Dana Reichmann, Ying Xu, Claudia M. Cremers, Marianne Ilbert, Roni Mittelman, Michael C. Fitzgerald, Ursula Jakob

Highlights

  • Stress-specific chaperone Hsp33 gains function upon intrinsic unfolding
  • Hsp33’s disordered regions are flexible binding sites for unfolding proteins
  • Refolding of Hsp33’s disordered regions confers substrate specificity
  • Dynamic order-to-disorder transitions in Hsp33 fuel substrate binding and release

Summary

The redox-regulated chaperone Hsp33 protects organisms against oxidative stress that leads to protein unfolding.

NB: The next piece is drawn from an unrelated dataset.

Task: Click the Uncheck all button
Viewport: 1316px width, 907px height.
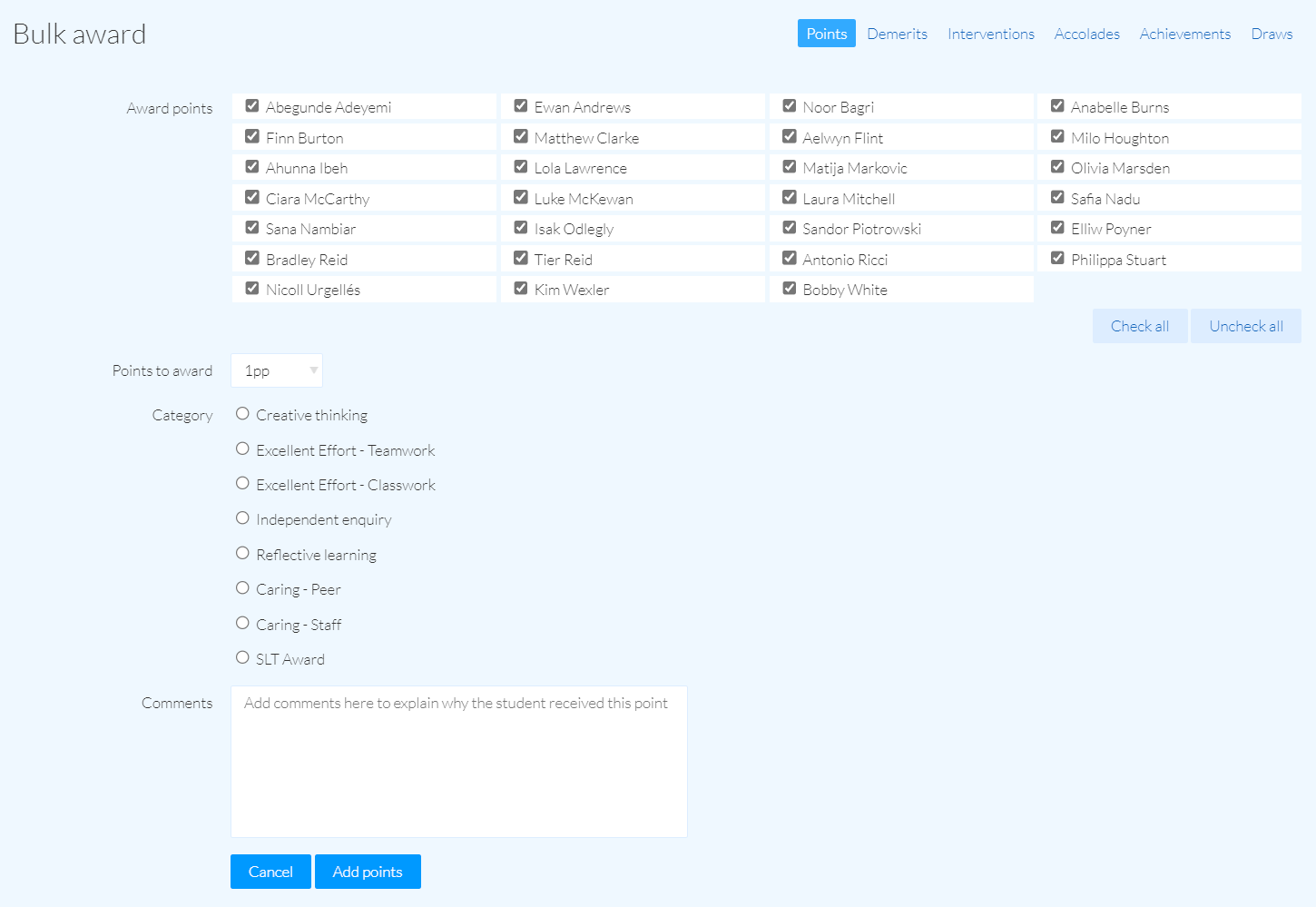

Activation of Hsp33 is triggered by the oxidative unfolding of its own redox-sensor domain, making Hsp33 a member of a recently discovered class of chaperones that require partial unfolding for full chaperone activity. Here we address the long-standing question of how chaperones recognize client proteins. We show that Hsp33 uses its own intrinsically disordered regions to discriminate between unfolded and partially structured folding intermediates. Binding to secondary structure elements in client proteins stabilizes Hsp33’s intrinsically disordered regions, and this stabilization appears to mediate Hsp33’s high affinity for structured folding intermediates. Return to nonstress conditions reduces Hsp33’s disulfide bonds, which then significantly destabilizes the bound client proteins and in doing so converts them into less-structured, folding-competent client proteins of ATP-dependent foldases. We propose a model in which energy-independent chaperones use internal order-to-disorder transitions to control substrate binding and release.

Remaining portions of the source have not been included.